The actor should avoid getting attached to a feeling that accompanied a reality gone by, and he should be fully open to discover a new moment, to say “yes” to propositions of his partners in acting, to listen to the flow, to the “here and now,” words sacred to the theater.
Arlecchino, hero of the commedia dell’arte receives every new item addressed to him in a total way. When Capitano, the military man, the boastful officer in the ommedia dell’arte tells him: “Arlecchino! Go to war!”, Arlecchino does hesitate. He enlists believing in the urgent situation, running to war like a fanatic patriot without arguing over whether or not the war is justified and without considering the mortal danger hovering above his head. Only later, when he stops for a moment and observes his actions, will he be able to listen to hesitation and fear.
A third factor is investigation. At certain ages, immersed in natural curiosity, the child can spend a long time playing by himself without getting bored. A young drama student will not hesitate to declare promptly that the lesson is boring or that he already knows the exercise, as he already did it a year earlier. The child, unlike the actor, will want to hear the story again and again. Only at the end of an extended process will the drama student realize that it is his responsibility not to get bored and to consent to undergoing the journey each time anew, as if he did not know it from the past.
This responsibility is important both in the rehearsal period, when the student must investigate the dramatic situation and the character’s behavior, and every evening on stage, when he has to discover his character anew each time, to be curious about this encounter, which takes place every time afresh at another time, in a different place, before a different audience.
A fourth factor is the unmediated connection between feeling and its expression. A baby does not doubt his gut feeling and immediately expresses his feelings and emotions. He makes sounds from his stomach when something hurts or when he is hungry. Later the child learns to think before reacting, to judge and criticize the other and himself and to delay the expression or feeling, knowing that he should behave well, speakl politely, not shout and cry, and then get what he wants.

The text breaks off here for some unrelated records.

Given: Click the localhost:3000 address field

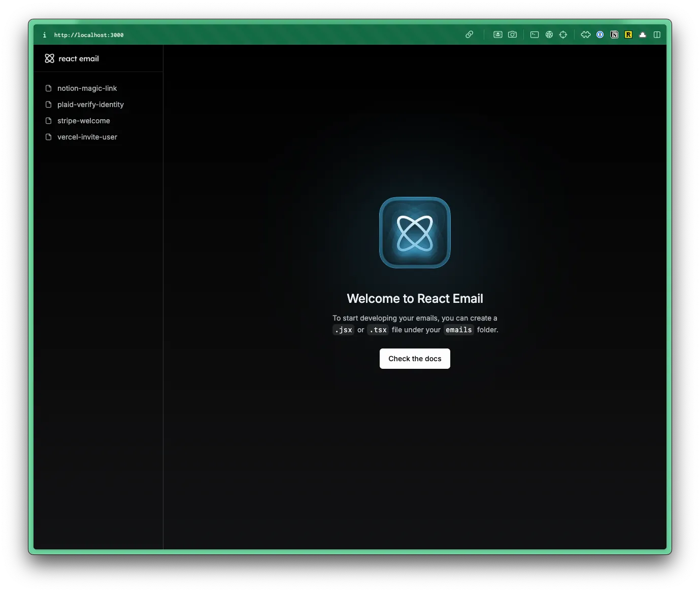Looking at the screenshot, I should [89, 35].
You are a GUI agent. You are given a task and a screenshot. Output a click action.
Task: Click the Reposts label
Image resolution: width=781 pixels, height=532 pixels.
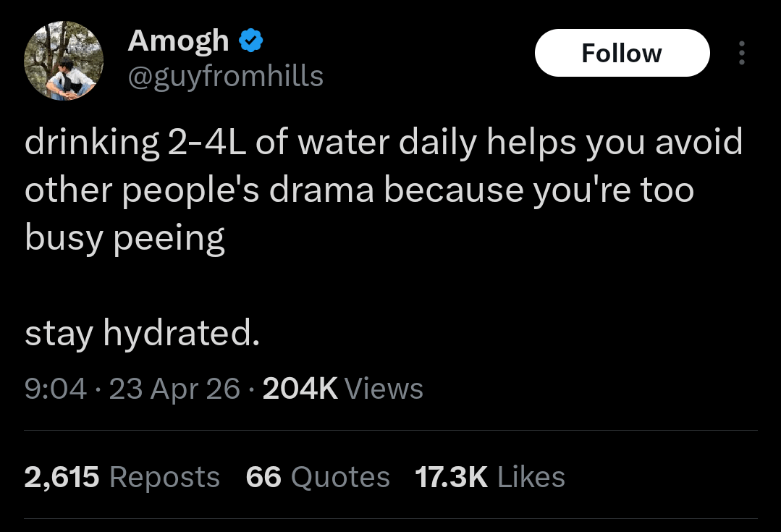(x=164, y=477)
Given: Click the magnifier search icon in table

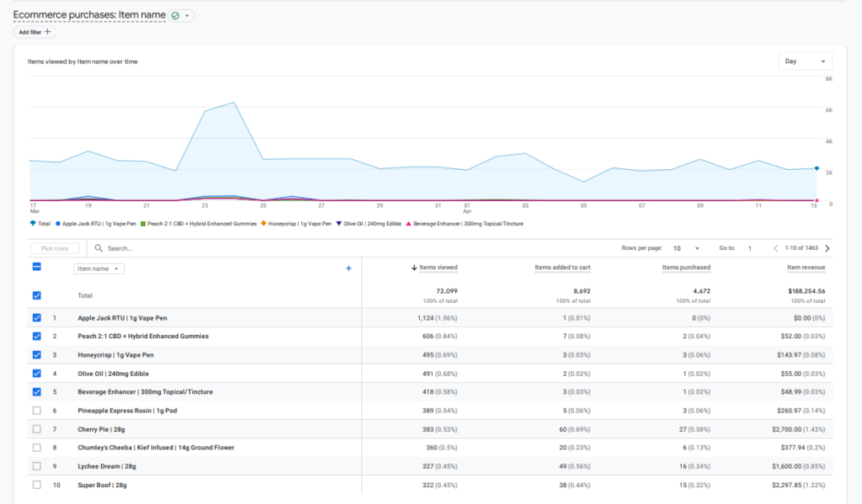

However, during play, the child is completely absorbed in the world of fiction and play grips his whole body. He enjoys sharing his feelings in the game, he lets them lead him, and he gives them full expression in his actions out of belief in the truth of his emotions and feelings. For the audience to be able to identify and follow the actor, the latter must believe in the emotional world that awakens in him while acting.
The Actor’s Journey to the Childlike State
Many techniques enable the actor to connect to the childlike state within him in a very conscious slow process. One technique is to create a kindergarten simulation based on improvisation. In a guided imagery format, of a time machine sending the participants back in time, the actors are led on a journey to their childhood. In a space defined as the kindergarten, the actors experience the childlike situation.
They are happy to play, to act, to have relationships as children. They enjoy going wild in the mud, in the rain, or in the kindergarten itself. They like fighting, being startled, loving, feeling jealous, etc. This exercise creates a deep and emotional experience for them. They are excited about the way they managed so quickly let go of the adult in them and to devote themselves to the liberating childlike experience.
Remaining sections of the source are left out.